2.) There are lots of workouts you can download on your smartphone and do while at work. So many apps are free or cost very little. All you need is a change of clothes and you’ll be set to work out in the middle of your day, because you’re bringing a gym with you!
3.) Don’t have a smartphone? Set yourself up with a simple workout. Squats, push ups, jumping jacks, lunges, etc. You don’t even need equipment. Just make sure you change it up each time. Maybe add more sets or give yourself a time limit and see how many you can do in that time. Maybe combine the exercises or start to take out the breaks in between. Whatever you do, make sure that you keep increasing the difficulty and challenge yourself. You can do a killer interval training workout in just 20 minutes and burn a lot of calories. Just be sure to stretch and warm up. Jumping rope in 10 minutes can be a good workout. Just be sure to mix it up.
Examine your day. I guarantee there is something you can cut out to squeeze in a 20 minute workout each day! What about that 30 minutes you spend on watching t.v. or surfing the internet? Why not work out instead? Even if you feel too tired, after your workout you will feel replenished! Try it! Go for short, but challenging programs to be most effective with your time.
If you have been sedentary for several years or are new to fitness, maybe the above steps are too much. So start slow. Add some things into your day that integrate fitness. Take the train to work? Get off a couple of stops before yours and walk. Take the elevator for less than 5 floors? Walk up those stairs! Are you an at home mom?
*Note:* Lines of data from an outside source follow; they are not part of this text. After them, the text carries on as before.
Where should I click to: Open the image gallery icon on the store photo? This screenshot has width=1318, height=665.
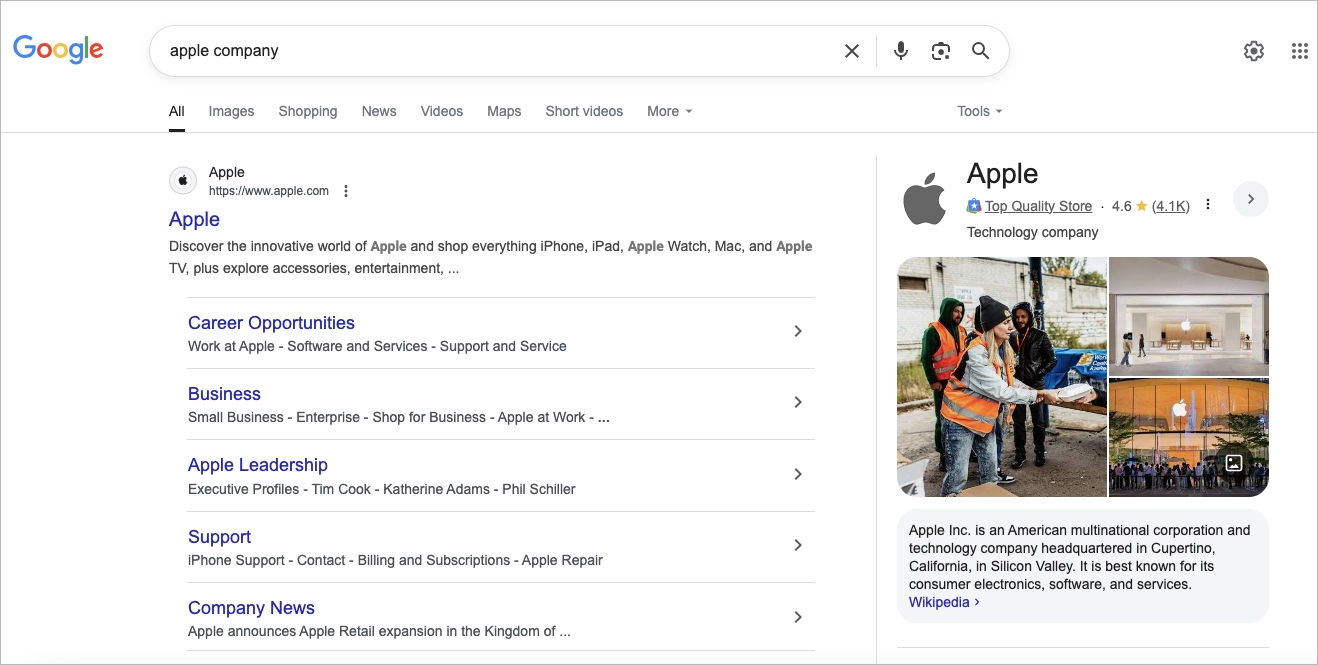tap(1235, 462)
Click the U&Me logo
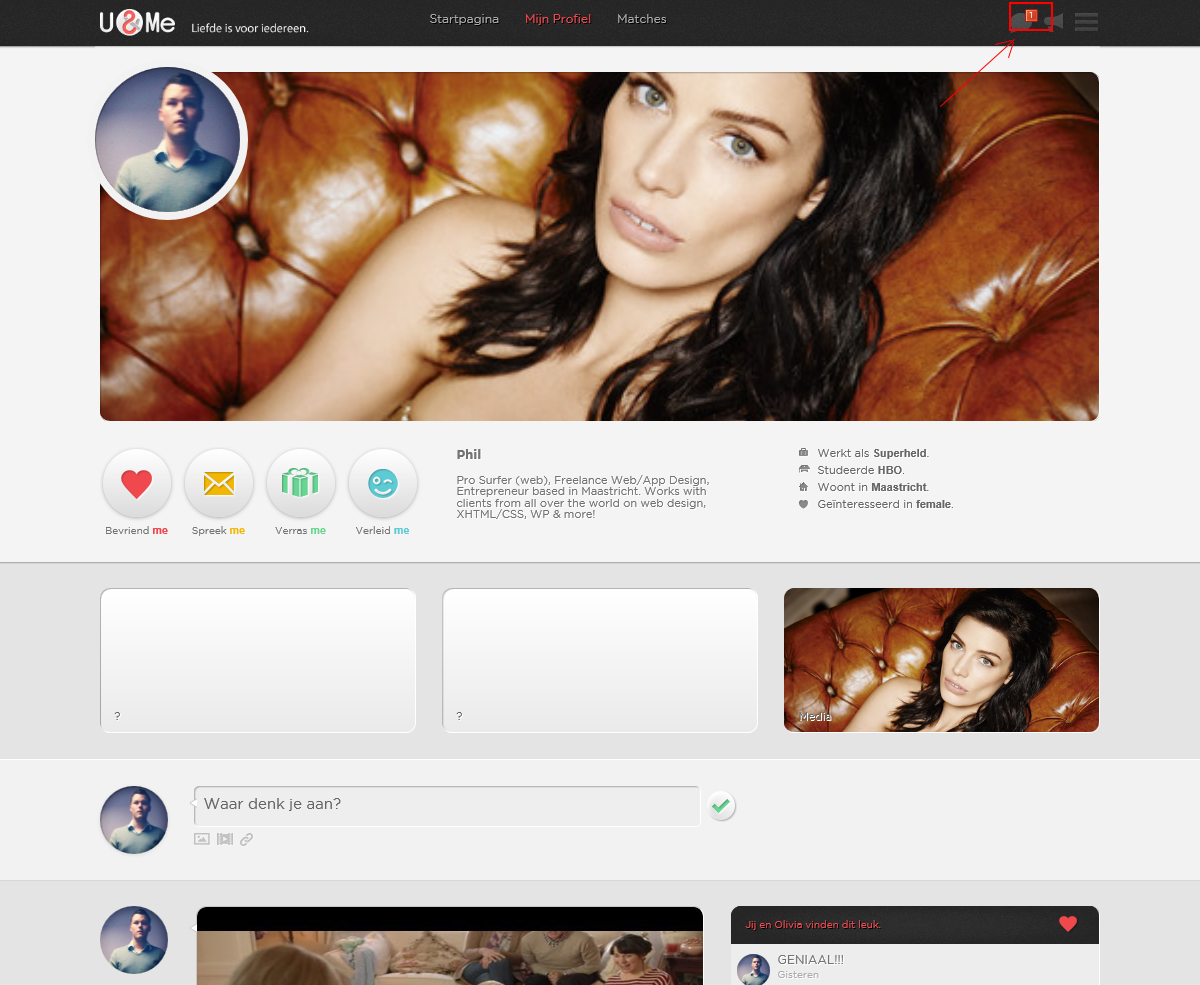Image resolution: width=1200 pixels, height=985 pixels. 137,22
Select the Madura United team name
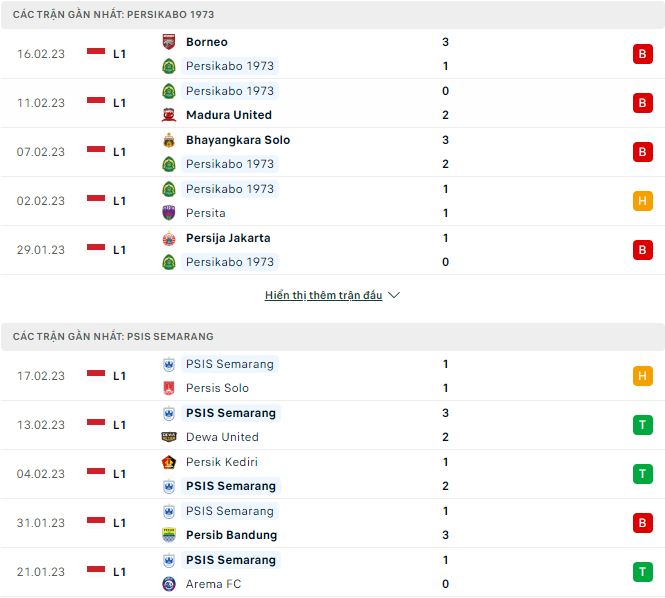This screenshot has height=598, width=665. click(x=228, y=115)
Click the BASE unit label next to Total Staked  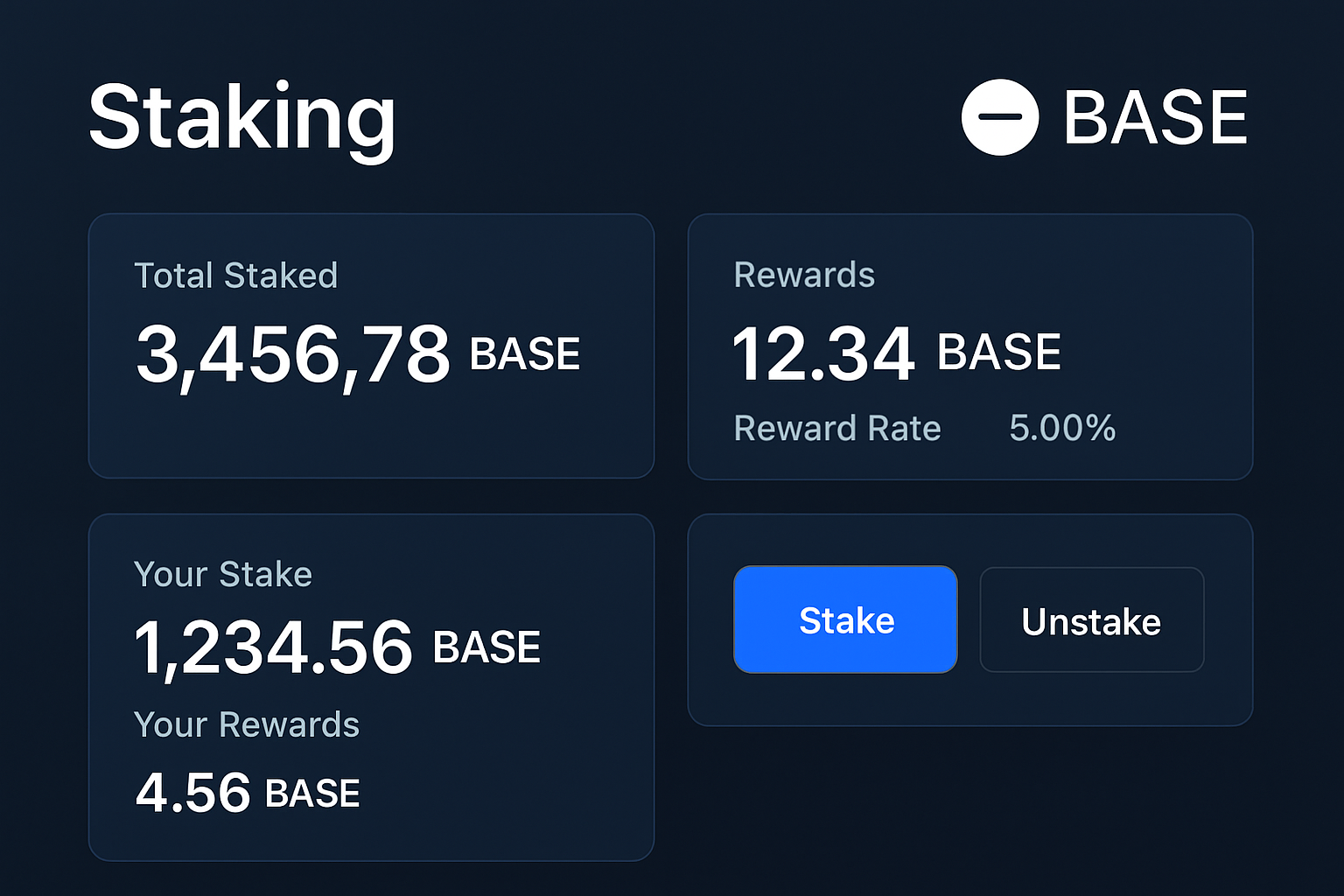[523, 353]
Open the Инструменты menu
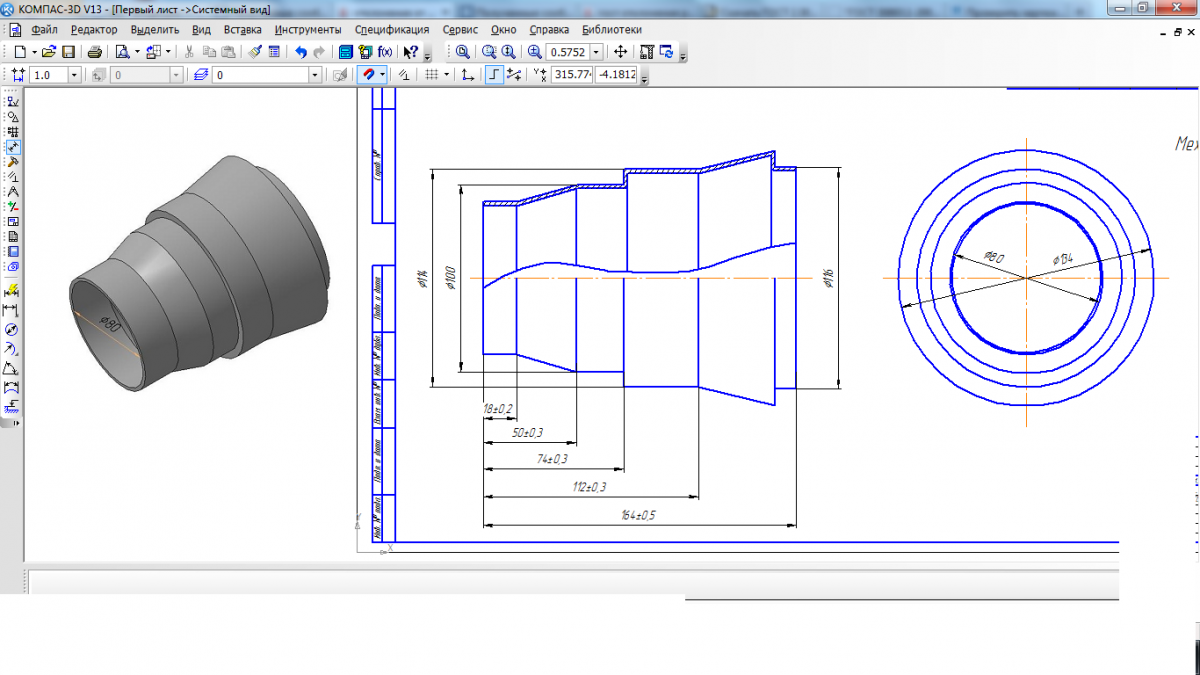 tap(308, 30)
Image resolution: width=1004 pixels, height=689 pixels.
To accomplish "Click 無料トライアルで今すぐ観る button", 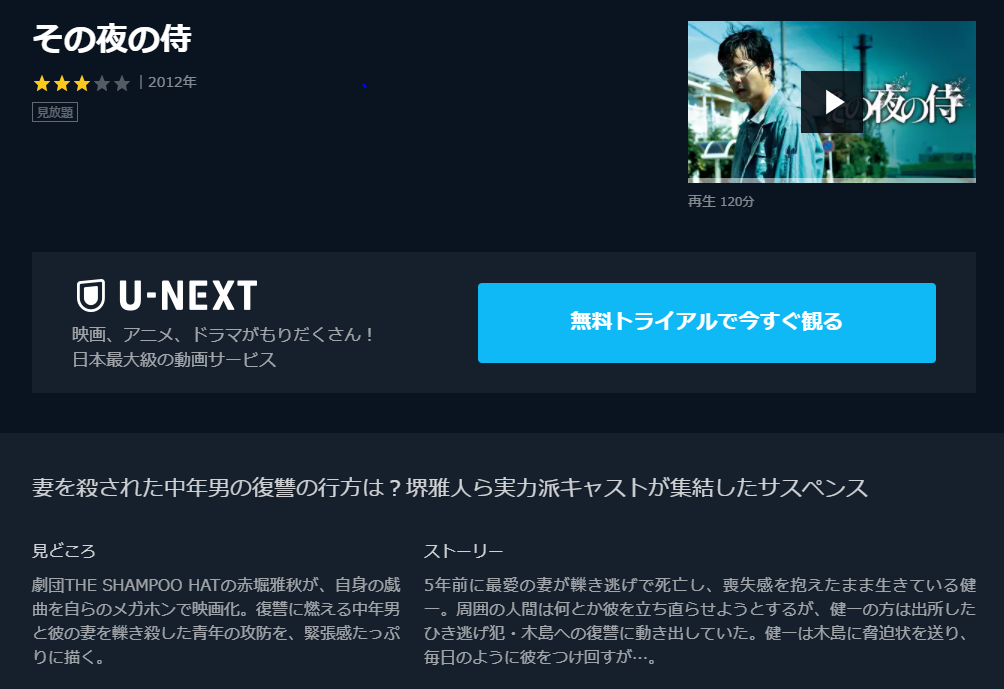I will click(x=706, y=323).
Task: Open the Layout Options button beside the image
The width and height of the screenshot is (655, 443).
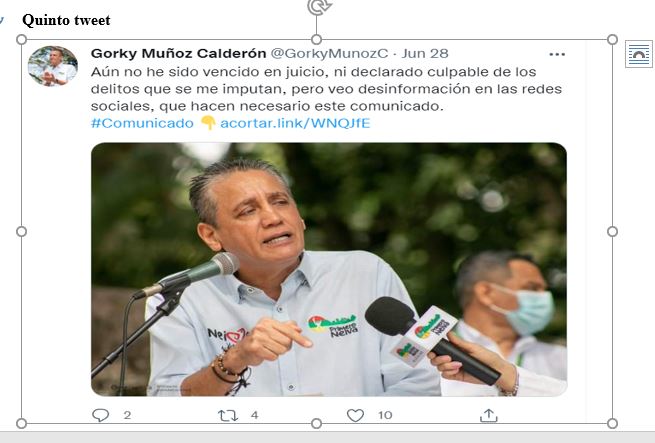Action: 639,54

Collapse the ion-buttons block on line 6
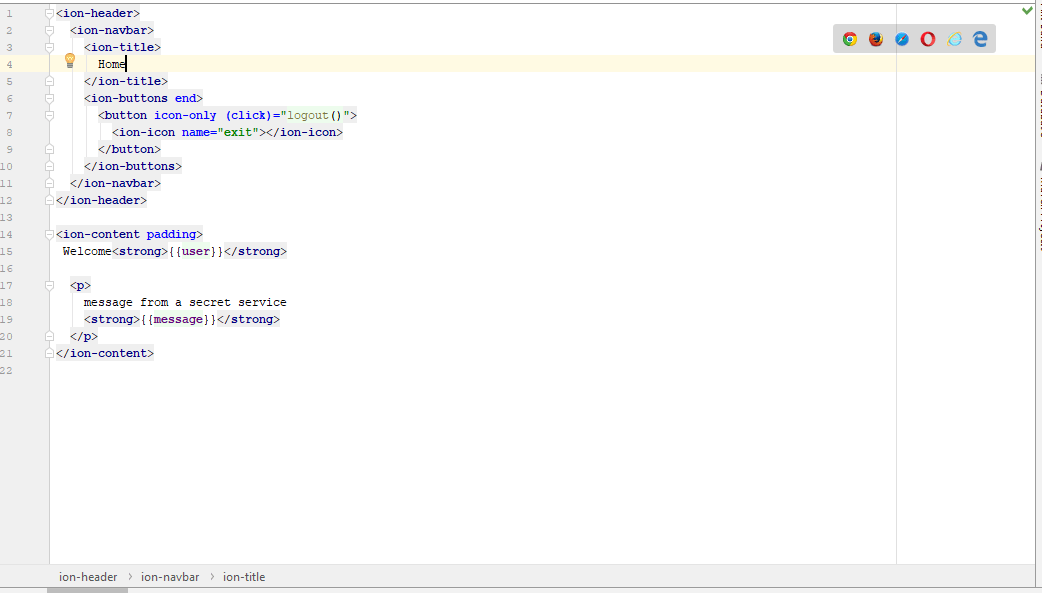tap(48, 97)
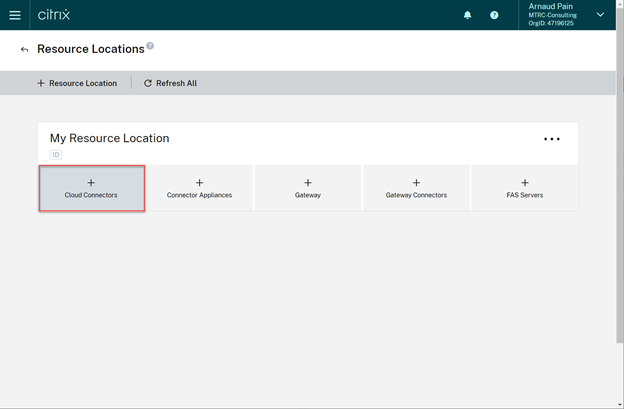Click the info icon next to Resource Locations
The height and width of the screenshot is (409, 624).
pyautogui.click(x=150, y=46)
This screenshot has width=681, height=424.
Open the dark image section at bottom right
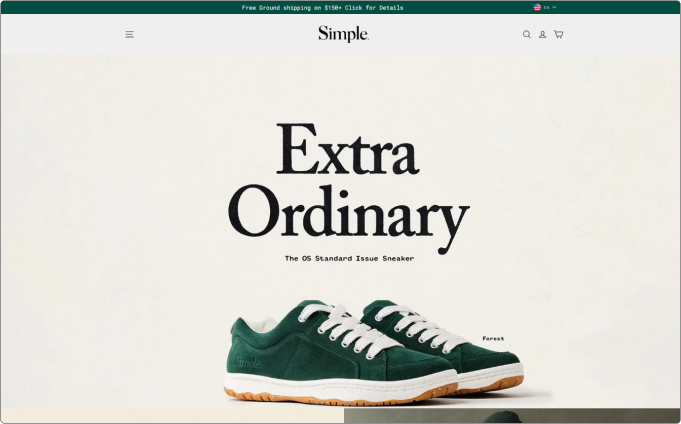(510, 416)
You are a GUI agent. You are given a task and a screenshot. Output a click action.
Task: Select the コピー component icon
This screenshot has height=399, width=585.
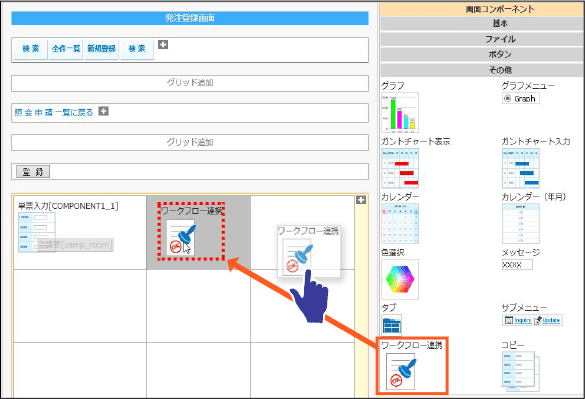click(520, 371)
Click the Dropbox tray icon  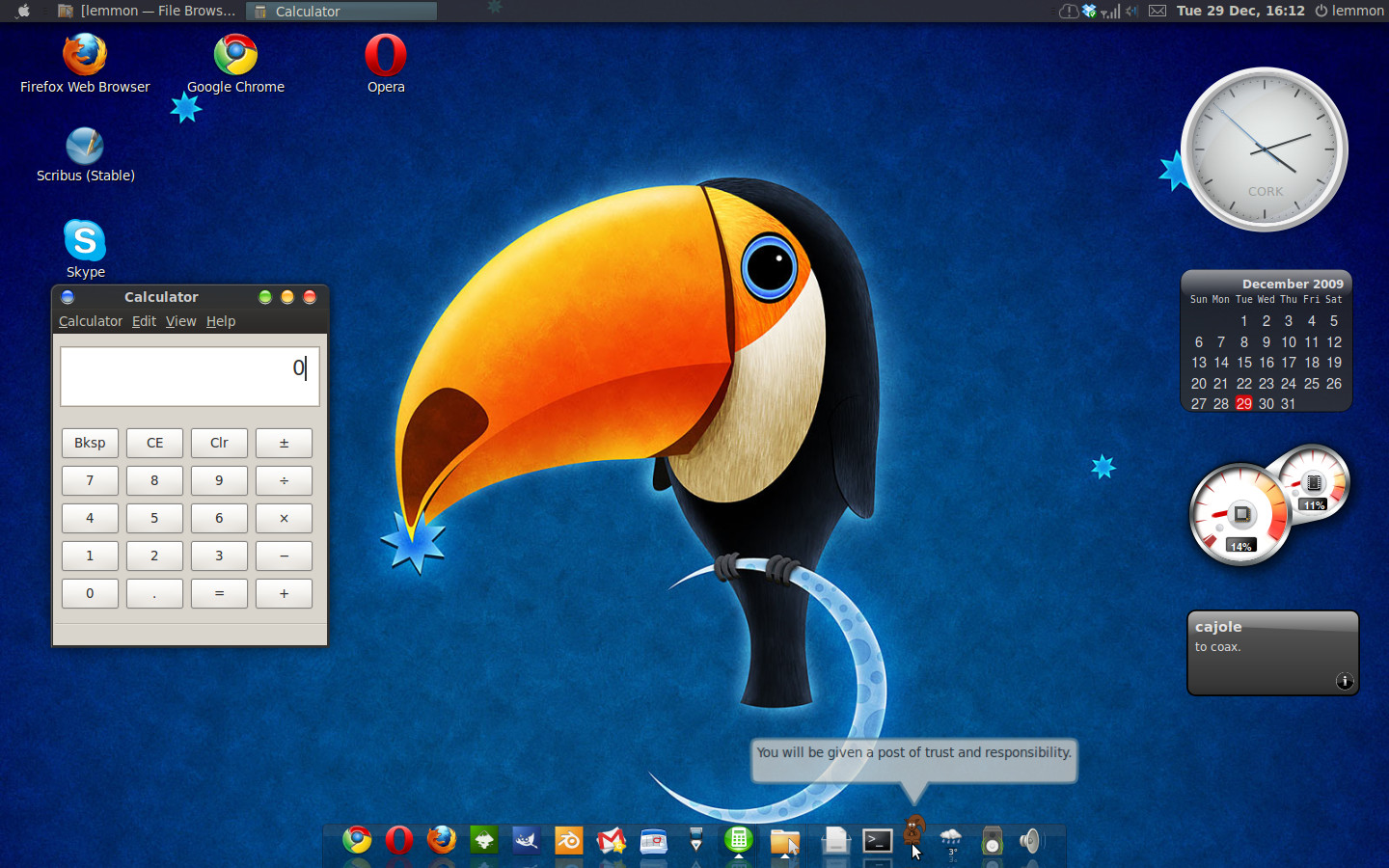click(1089, 11)
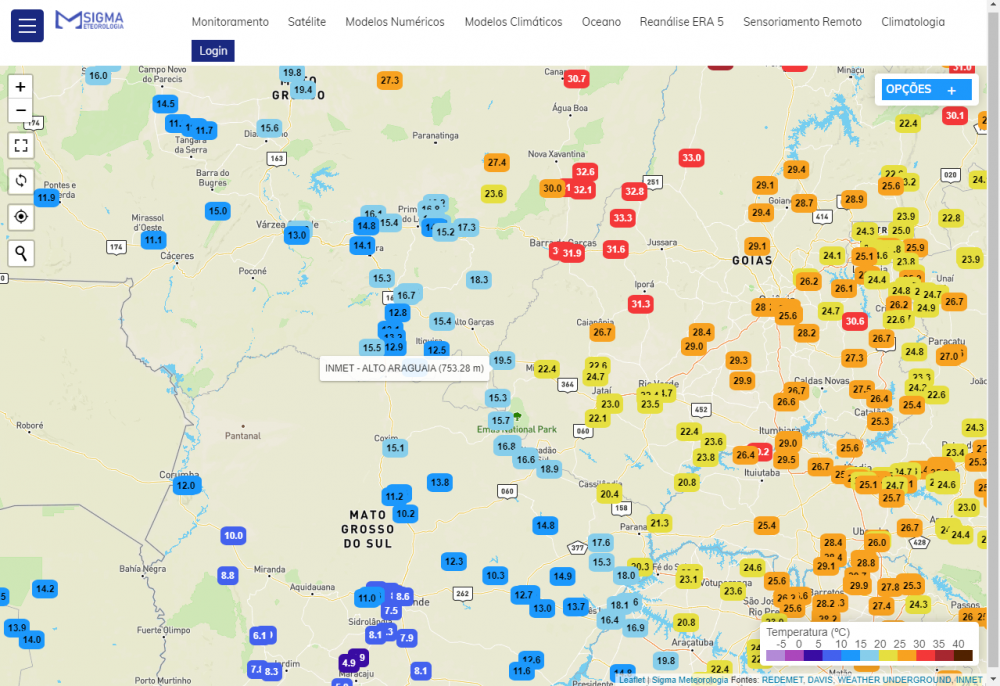The height and width of the screenshot is (686, 1000).
Task: Open Modelos Climáticos dropdown
Action: point(513,22)
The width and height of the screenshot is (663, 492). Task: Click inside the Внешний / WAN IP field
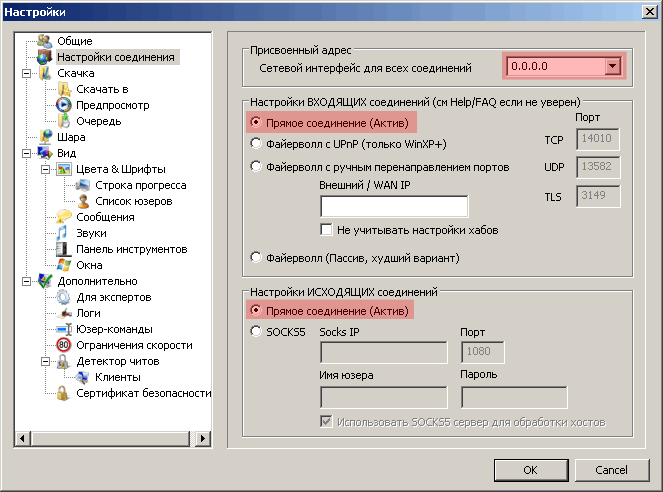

Play with your child more. Pick them up, take them to the park and play frisbee. Maybe pop in a home workout dvd and have them do it with you.
It’s key to find the kind of workout you’ll actually enjoy or you wont do it. Don’t like to lift weights? What about dancing? Running, cycling, yoga, group sports, etc are all different ways to get fit. If you need motivation from others, find an activity that you like (dance, cycling, yoga, etc) and find classes near your work or your home. Pick a time that you can actually commit to (maybe on a lunch break at work, right after work, right before work, or on your way home). Pick a location that is easy for you, and pick an activity that you enjoy. Make sure to make friends in class or talk to the instructor. This way, if you start to slack, other people will wonder where you are. Having a social network can provide support and motivate you to show up for each class, whether you feel like it or not.
Don’t like to work out in groups? Hire a personal trainer. They have companies that hire trainers that will go to your office or home, so there is no excuse! Don’t have money for a trainer? Pick a workout buddy, a work associate or a neighbor who will workout with you and motivate you to work out.
You only get one body, so you’d better take care of it!